したがって早期発見が重要となってくるのですが、人によっては放置することで重症化してしまうことも珍しくありません。
では、重症化した場合、いったいどのような症状が出てくるのでしょうか。
リンパ浮腫治療は早期発見でより効果が高まります
リンパ浮腫治療は食事制限や運動など日常生活の見直しだけでなく、圧迫療法なども行われています。
そうすることによって重症化を防ぐことができるからです。
ただ、実際にはリンパ浮腫自体は初期の段階では自覚症状がないので、なかなか気づかないということも少なくありません。
初期の場合は、少し静脈が見えにくくなるとか、静脈の見え方が左右で違っているなどの症状だからです。
ただし自覚症状が全くない段階でも、なんとなく見た目が違うからといって気づいた場合は、かなり軽度なので治療自体も日常生活の見直し程度で十分だと言われることも少なくありません。
また、治療を行うことによって今後の重症化も十分防ぐことができるため、早期発見によって適切な時期に治療を行うことができれば、そのリンパ浮腫治療の効果は十分高まるといえます。
浮腫が出てきたら中程度の症状
リンパ浮腫はその名前から、浮腫が出てくるというのは容易に想像することはできるはずです。
とはいえ、浮腫が出てくるということはすでに中程度の症状といえ、決して軽度というわけではありません。
ただこの段階でやっと気づくという人は非常に多く病院に相談にくる人も増えてきます。
この場合、軽度の時とは違い圧迫療法なども併用することになる場合が多いのですが、適当に圧迫してもその効果を高めることはなかなか難しいため、医師の指導の下で正しく行う必要が出てきます。
また、少しくらいむくんでいたとしても気にならないという人は、浮腫が出てきたり疲れが出てきたとしてもまだ病院に行かずに放置してしまうということもあり得ます。
その場合はより浮腫が大きくなり、以前と比べると皮膚が硬い状態になったり、なかなか浮腫が良くならない、腕が動かしにくいという状態になってしまう場合もあります。
実はこれが重症化した状態といえます。
また、一般的にリンパ浮腫自体は痛みがないと言われていますが、重症化すると痛みを感じたり違和感を覚えたりする人も増えてきます。
さらに、リンパ浮腫自体はただ単に浮腫を発症するだけでなく、皮膚が乾燥してしまうという症状も出てきます。
乾燥した皮膚は伸縮性が足りなくなってしまい、その結果浅いひび割れが起きてしまうこともあります。
このひび割れによって肌のバリア機能が低下すると、細菌に感染しやすくなってしまいます。

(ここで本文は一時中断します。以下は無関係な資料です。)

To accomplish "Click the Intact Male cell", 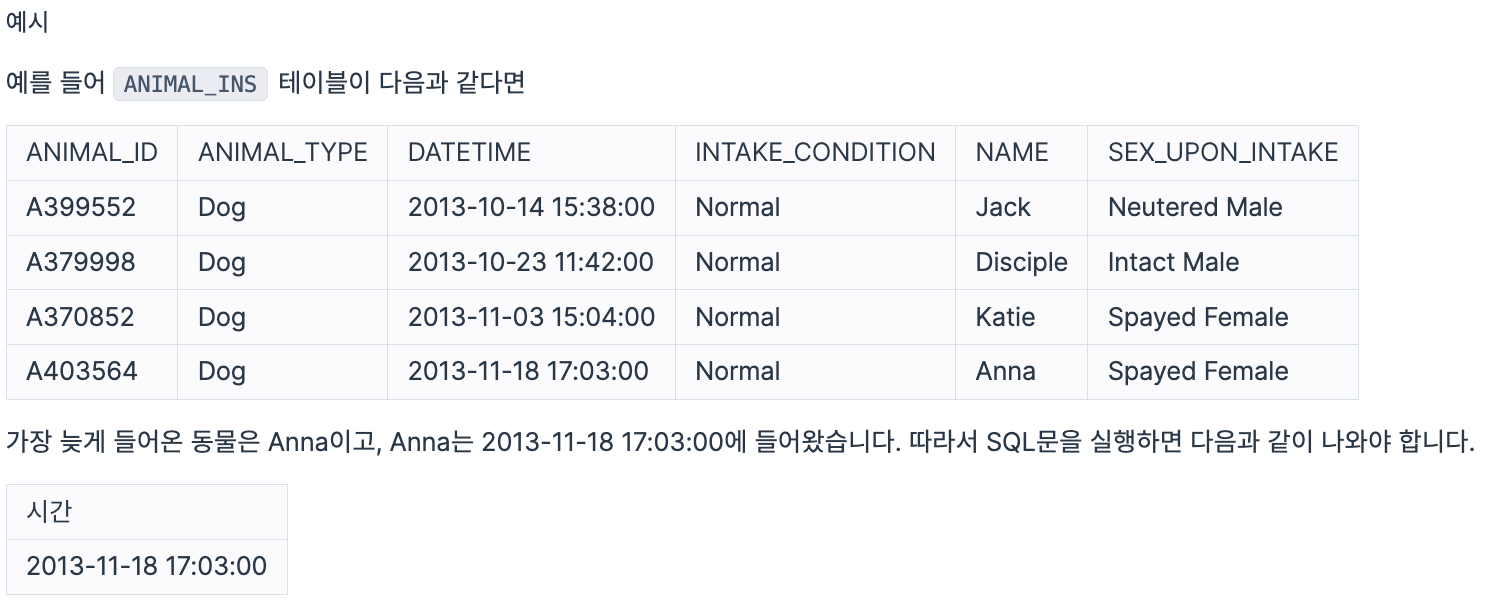I will [x=1173, y=263].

また虫刺されだけでも炎症が足や腕全体に広がってしまうこともあるほどです。
さらに合併症として蜂窩織炎を起こしてしまうこともあります。
蜂窩織炎は赤い斑点が出たり、38度以上の熱が出る、皮膚が赤くなったり痛くなるなどの症状が報告されています。
リンパ浮腫を重症化させないために
リンパ浮腫を重症化させないためには、まずは適切なケアを日常的に行うこと、さらに定期的に医療ケアを受けることが重要になってきます。

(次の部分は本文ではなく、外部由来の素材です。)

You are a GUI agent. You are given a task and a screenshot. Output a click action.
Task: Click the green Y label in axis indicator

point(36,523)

この症状自体は手術を受けてからすぐに発症する人もいますが、術後10年程度経過してから発症する人もおり、どのタイミングで症状が出てくるかということがわかりません。
ただし、標準体重を維持するとか、皮膚を清潔に保ち、保湿にも心がける、さらに重い荷物を持たないなどに気をつけることで、予防することも決して不可能ではありません。
また圧迫しやすい衣類にも注意し、できるだけ体を締め付けないようなタイプのものを利用します。
つまり、正しくスキンケアをすること、さらに必要に応じて医療ケアを正しく受けることでリンパ浮腫の予防もしくは重症化を防ぐことにもつながります。
初期症状がほとんどないリンパ浮腫は、中程度の状態になってからようやく症状に気づく人も少なくありません。
さらに症状がそれほど気にならないからといって放置すると悪化してしまうことも多々あります。
重症化した場合は感染症の危険が増すだけでなく、本来はほとんど感じることのない痛みを感じたりすることもあり得るのです。また蜂窩織炎を発症する可能性も出てくるため、重症化しないように気をつけなければなりません。
悪化させないためには正しいスキンケアを行うこと、さらに体重を増やし過ぎないこと、そして医療ケアを受けることなどが必要です。